3. Darüber hinaus war die Berufung aber auch wegen unzureichender Auseinandersetzung mit dem erstinstanzlichen Urteil als unzulässig zu verwerfen.
a) Nach ständiger Rechtsprechung muss die Berufungsbegründung nach § 64 Abs. 6 Satz 1 ArbGG i.V.m. § 520 Abs. 3 Nr. 2 ZPO die bestimmte Bezeichnung der im einzelnen anzuführenden Gründe der Anfechtung sowie der neuen Tatsachen, Beweismittel und Beweiseinreden enthalten, die die Partei zur Rechtfertigung ihrer Berufung vorzubringen hat. Die in § 520 Abs. 3 Nr. 2 ZPO geforderte Auseinandersetzung mit der angefochtenen Entscheidung soll eine ausreichende Vorbereitung des Rechtsstreits in der Berufungsinstanz gewährleisten. Die Berufungsbegründung muss deshalb auf den zur Entscheidung stehenden Fall zugeschnitten sein und sich mit den tatsächlichen und rechtlichen Argumenten des angefochtenen Urteils befassen, wenn es diese bekämpfen will.

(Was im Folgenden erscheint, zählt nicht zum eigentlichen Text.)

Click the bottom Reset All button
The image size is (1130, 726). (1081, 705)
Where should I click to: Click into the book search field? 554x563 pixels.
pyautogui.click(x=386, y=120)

Sie muss klar und konkret erkennen lassen, in welchen Punkten tatsächlicher und rechtlicher Art sowie aus welchen Gründen der Berufungskläger das angefochtene Urteil für unrichtig hält. Es reicht deshalb nicht aus, die tatsächliche oder rechtliche Würdigung durch den Erstrichter mit formelhaften Wendungen zu rügen oder lediglich auf das Vorbringen erster Instanz zu verweisen (ständige Rechtsprechung, vgl. nur BAG 16.06.2004 – 5 AZR 529/03 – EzA § 520 ZPO 2002 Nr. 3, zu II 2 b) der Gründe; LAG Berlin, 25.08.2005 – 13 Sa 1175/05 – nicht veröffentlicht, zu 2 a) der Gründe jeweils mit weiteren Nachweisen).

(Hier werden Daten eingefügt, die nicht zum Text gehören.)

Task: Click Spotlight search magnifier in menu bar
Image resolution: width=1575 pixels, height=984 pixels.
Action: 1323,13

b) Diesen Anforderungen genügt die Berufungsbegründung der Beklagten nicht. Denn wie schon in der ersten Instanz mit den Kündigungsgründen setzt sich in der zweiten Instanz die Beklagte nicht mit der durch die obergerichtliche Rechtsprechung gestützten Entscheidung des Arbeitsgerichts Berlin auseinander, sondern verbleibt bei unschlüssigen und nicht konkreten Zahlen dazu, warum durch einen außer- oder innerbetrieblichen Grund welche Arbeitsplätze bei der Beklagten entfallen sein sollen und warum daraufhin der Kläger gekündigt worden ist.
III.
Die Berufung war daher auf Kosten der Beklagten gemäß § 97 Abs. 1 ZPO als unzulässig zu verwerfen.
IV.
Für eine Zulassung der Revisionsbeschwerde bestand kein Anlass.